I implement a batch-based back-propagation algorithm for a neural network with one hidden layer and sigmoid activation function. The output layer is one-hot Sigmoid layer. The net of first layer is z1. After apply sigmoid it becomes a1. similarly, we have z2 and a2 for the second layer.
The back-propagation process is like this:
x, y = train_data, train_target
for i in range(0, num_passes):
# call
z1, a1, z2, a2 = predict(current_model, x)
# recall
derv_out2 = (y - a2) * (a2 * (1 - a2))
delta2 = np.matmul(np.transpose(a1), derv_out2) / train_size
dw2 = delta2 + reg_lambda * w2
db2 = np.mean(b2 * derv_out2, 0)
derv_out1 = a1 * np.reshape(np.sum(delta2 * w2, 1), [1, a1.shape[1]])

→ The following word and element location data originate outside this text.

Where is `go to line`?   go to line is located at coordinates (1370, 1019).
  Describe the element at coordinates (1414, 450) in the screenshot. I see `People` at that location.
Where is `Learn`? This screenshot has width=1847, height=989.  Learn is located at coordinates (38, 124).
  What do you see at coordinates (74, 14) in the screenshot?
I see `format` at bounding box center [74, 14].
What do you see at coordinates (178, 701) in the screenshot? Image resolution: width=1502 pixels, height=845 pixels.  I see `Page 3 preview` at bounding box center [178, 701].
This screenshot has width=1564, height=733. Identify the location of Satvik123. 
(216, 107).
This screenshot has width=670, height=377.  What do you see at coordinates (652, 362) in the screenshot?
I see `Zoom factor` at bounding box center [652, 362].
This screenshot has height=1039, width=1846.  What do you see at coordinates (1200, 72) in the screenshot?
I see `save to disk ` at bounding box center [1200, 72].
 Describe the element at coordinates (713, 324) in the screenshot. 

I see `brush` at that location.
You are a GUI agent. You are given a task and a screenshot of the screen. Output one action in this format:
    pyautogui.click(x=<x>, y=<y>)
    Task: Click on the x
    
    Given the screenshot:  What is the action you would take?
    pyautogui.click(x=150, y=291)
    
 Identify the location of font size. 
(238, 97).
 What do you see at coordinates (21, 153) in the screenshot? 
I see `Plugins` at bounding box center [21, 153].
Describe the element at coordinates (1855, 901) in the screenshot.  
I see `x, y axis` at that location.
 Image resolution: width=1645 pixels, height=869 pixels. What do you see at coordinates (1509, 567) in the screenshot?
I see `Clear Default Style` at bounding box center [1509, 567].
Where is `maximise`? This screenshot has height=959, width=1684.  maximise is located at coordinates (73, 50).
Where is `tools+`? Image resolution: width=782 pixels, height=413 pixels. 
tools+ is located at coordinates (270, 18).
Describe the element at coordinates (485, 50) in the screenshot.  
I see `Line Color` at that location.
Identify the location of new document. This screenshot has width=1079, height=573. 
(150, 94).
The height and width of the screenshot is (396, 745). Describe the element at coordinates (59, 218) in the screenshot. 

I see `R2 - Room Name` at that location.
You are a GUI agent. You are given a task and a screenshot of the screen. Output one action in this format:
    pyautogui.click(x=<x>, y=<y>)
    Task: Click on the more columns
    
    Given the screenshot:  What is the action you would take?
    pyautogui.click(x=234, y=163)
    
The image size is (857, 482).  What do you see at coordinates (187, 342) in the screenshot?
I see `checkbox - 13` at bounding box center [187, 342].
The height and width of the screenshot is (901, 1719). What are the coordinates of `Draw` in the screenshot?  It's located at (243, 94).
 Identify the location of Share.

delta1 = np.matmul(np.transpose(x), derv_out1) / train_size
dw1 = delta1 + reg_lambda * w1
db1 = np.mean(b1 * derv_out1, 0)
# gradient descent parameter update
w1 += learning_rate * dw1
b1 += learning_rate * db1
w2 += learning_rate * dw2
b2 += learning_rate * db2
# assign new parameters to the model
current_model = {'w1': w1, 'b1': b1, 'w2': w2, 'b2': b2}
complete code file: link
The loss of the above algorithms is decreasing, but accuracy of classification is about random choice. What is the problem?
based on @bivouac0 comment, I try to tune learning rate. I found that learning rate of 0.1 or 0.01 is very low for elementary steps (causes long learning time). Afterward I implement adaptive approach to tune learning rate (increase the rate when loss is descending and decrease when ascending). Using this approach the accuracy improved significantly.